Would you return the lines between the one holding "This screenshot has height=1659, width=2212." and the one holding "agent. This screenshot has height=1080, width=1920.", inclusive, and only those, exactly as they stand in the listing below?

┄┄┄┄┄┄┄┄┄┄

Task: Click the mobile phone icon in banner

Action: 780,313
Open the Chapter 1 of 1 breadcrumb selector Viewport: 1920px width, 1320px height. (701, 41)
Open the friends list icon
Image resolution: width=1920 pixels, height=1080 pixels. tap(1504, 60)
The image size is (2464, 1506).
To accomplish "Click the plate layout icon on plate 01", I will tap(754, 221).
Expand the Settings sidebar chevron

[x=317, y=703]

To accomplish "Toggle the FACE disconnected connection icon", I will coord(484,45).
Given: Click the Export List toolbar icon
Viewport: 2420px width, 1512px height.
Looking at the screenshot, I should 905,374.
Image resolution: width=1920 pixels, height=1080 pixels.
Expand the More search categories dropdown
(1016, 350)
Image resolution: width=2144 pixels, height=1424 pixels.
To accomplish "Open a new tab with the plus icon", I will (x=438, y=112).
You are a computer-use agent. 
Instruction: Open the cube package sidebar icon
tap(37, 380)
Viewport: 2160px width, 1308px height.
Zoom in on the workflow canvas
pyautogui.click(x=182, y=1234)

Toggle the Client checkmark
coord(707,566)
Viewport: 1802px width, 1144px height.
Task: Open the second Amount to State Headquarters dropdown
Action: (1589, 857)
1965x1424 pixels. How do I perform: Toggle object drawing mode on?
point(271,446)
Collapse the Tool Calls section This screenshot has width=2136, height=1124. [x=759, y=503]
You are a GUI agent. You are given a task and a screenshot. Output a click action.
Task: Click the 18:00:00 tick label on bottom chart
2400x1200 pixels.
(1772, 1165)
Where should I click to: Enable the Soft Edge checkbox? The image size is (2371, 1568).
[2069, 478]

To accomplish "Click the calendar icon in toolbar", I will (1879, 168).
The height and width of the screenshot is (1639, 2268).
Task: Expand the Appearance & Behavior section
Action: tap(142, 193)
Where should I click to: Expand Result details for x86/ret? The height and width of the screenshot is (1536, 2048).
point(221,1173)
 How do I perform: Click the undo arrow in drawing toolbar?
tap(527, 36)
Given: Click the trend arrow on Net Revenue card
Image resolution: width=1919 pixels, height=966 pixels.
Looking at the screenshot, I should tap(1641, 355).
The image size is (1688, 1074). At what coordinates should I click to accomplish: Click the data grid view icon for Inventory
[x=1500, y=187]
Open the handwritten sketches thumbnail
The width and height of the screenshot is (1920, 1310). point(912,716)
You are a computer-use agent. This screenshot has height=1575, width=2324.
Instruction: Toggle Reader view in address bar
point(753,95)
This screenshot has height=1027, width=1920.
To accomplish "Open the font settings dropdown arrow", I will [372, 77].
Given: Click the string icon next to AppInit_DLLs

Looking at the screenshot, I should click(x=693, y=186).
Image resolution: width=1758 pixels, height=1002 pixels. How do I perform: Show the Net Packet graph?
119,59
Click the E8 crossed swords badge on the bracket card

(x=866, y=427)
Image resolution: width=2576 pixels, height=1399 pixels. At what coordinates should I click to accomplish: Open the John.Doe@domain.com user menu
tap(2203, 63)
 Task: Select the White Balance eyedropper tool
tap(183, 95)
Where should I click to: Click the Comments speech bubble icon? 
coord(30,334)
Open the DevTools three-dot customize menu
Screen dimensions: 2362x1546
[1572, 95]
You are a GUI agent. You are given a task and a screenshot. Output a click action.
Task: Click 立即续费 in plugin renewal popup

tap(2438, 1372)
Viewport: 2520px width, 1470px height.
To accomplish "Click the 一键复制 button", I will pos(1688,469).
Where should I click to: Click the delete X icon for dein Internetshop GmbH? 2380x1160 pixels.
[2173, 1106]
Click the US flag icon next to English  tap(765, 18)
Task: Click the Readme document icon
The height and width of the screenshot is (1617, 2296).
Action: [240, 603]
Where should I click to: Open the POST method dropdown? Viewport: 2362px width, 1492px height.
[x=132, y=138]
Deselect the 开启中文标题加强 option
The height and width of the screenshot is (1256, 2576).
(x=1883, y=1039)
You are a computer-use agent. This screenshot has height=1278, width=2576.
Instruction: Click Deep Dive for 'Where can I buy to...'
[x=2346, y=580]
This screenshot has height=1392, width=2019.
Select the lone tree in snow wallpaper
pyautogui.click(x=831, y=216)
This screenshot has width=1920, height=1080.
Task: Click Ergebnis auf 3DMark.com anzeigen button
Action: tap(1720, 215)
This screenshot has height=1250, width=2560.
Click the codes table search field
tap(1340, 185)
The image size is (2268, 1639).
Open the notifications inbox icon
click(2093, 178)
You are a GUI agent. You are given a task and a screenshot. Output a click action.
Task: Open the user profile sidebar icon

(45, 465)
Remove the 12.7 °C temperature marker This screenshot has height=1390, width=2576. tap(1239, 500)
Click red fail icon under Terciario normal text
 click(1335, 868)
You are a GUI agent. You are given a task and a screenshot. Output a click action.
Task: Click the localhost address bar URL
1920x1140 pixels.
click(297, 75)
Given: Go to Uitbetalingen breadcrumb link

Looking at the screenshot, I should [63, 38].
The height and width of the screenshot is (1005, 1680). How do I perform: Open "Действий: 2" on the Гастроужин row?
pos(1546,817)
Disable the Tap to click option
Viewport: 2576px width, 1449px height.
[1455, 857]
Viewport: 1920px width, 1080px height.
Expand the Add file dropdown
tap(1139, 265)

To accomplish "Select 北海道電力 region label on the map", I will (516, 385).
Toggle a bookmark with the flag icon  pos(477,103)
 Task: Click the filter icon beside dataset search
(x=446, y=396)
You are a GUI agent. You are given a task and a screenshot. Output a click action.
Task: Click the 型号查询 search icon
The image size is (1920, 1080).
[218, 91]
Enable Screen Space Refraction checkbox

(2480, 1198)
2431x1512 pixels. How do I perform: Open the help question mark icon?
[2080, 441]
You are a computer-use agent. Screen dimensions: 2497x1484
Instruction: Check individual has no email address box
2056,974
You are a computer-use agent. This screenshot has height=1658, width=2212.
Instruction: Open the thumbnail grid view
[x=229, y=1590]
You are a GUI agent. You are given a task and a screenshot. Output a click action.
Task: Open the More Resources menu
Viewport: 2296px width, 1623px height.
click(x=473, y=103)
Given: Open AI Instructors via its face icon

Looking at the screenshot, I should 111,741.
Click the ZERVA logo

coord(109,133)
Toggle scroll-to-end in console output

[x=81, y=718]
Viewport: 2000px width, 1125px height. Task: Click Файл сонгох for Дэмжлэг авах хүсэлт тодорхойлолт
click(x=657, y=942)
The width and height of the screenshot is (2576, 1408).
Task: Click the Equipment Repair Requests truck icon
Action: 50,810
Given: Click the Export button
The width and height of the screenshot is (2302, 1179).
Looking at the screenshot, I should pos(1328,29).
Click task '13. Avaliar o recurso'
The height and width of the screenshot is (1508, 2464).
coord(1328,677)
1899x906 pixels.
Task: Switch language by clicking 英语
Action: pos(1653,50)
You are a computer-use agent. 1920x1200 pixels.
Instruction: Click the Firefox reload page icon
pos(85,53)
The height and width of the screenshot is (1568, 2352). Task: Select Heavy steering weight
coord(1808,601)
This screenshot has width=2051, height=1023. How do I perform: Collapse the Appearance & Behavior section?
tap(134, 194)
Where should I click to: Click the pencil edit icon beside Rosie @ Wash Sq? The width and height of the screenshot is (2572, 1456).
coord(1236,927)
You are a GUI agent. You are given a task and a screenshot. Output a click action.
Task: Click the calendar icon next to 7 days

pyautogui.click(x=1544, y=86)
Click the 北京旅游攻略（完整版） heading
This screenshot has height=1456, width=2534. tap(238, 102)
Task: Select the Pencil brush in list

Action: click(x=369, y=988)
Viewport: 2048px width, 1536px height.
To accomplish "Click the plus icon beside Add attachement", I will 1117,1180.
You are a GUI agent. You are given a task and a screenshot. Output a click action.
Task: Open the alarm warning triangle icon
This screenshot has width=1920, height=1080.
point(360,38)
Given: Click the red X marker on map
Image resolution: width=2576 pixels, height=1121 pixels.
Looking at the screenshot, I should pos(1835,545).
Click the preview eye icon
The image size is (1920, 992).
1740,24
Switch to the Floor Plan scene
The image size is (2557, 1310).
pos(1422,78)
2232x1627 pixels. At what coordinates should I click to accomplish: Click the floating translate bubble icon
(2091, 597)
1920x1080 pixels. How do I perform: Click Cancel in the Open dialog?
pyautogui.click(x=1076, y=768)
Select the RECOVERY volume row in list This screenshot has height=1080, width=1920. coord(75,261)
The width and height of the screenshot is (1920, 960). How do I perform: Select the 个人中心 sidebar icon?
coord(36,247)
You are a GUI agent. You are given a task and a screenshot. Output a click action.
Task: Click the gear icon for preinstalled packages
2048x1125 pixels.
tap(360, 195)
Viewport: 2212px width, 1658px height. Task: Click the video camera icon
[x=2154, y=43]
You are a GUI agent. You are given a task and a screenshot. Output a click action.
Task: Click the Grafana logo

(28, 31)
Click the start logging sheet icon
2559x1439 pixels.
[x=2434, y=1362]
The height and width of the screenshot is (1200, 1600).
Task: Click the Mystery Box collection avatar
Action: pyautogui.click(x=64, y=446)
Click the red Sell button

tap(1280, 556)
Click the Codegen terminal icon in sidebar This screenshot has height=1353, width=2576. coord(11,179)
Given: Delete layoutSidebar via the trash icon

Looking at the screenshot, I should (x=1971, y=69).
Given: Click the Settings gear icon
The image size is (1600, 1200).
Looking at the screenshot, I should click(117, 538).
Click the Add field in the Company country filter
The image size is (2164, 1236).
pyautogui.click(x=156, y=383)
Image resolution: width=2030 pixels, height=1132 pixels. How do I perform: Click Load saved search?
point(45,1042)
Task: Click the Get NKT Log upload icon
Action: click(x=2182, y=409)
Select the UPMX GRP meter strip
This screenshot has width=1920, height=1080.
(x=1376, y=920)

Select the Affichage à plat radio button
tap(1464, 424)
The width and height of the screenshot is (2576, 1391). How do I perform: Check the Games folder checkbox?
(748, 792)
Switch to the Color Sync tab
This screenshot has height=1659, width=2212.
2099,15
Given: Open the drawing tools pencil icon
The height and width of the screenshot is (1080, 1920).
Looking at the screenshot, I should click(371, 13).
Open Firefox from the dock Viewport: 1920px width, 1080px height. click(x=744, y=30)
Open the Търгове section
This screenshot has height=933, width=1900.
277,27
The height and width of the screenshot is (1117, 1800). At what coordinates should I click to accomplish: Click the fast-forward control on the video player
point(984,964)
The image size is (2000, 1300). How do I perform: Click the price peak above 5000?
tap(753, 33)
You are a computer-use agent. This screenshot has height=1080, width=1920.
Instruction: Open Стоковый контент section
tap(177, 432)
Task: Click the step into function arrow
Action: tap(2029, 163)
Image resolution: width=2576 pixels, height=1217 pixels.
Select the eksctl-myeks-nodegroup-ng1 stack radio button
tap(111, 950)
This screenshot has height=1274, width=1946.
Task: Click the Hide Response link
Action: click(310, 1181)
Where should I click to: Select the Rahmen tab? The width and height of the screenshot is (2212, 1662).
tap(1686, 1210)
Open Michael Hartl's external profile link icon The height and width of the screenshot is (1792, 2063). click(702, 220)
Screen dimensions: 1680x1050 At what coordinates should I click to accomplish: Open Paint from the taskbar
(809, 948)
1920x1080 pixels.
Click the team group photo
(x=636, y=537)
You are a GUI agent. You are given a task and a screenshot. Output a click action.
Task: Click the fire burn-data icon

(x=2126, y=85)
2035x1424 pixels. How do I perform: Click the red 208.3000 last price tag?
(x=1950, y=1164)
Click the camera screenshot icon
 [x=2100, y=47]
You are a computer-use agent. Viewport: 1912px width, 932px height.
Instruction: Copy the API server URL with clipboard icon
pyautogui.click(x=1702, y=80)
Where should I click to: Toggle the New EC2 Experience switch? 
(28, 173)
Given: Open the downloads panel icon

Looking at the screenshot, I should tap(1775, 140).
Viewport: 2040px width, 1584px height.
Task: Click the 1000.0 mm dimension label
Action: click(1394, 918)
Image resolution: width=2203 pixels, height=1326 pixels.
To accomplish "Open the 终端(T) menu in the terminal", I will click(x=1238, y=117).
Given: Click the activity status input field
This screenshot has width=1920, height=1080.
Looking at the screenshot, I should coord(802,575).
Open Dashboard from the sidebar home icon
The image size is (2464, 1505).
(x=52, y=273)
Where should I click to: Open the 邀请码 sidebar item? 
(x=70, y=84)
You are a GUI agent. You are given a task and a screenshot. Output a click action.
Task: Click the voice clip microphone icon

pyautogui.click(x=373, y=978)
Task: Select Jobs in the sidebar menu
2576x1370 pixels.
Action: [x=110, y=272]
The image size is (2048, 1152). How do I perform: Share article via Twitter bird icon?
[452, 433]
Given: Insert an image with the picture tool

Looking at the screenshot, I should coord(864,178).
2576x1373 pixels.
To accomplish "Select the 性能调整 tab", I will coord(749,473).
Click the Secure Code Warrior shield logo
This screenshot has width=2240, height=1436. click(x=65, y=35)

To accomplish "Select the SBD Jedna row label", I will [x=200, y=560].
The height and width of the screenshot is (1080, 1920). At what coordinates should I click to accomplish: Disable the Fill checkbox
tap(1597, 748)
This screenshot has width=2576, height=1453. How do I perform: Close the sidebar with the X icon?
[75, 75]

┄┄┄┄┄┄┄┄┄┄

▸ **Result of the task**
This screenshot has height=1659, width=2212.
2099,15
Given: Open the drawing tools pencil icon
The height and width of the screenshot is (1080, 1920).
Looking at the screenshot, I should click(371, 13).
Open Firefox from the dock Viewport: 1920px width, 1080px height. click(x=744, y=30)
Open the Търгове section
This screenshot has height=933, width=1900.
277,27
The height and width of the screenshot is (1117, 1800). At what coordinates should I click to accomplish: Click the fast-forward control on the video player
point(984,964)
The image size is (2000, 1300). How do I perform: Click the price peak above 5000?
tap(753, 33)
You are a computer-use agent. This screenshot has height=1080, width=1920.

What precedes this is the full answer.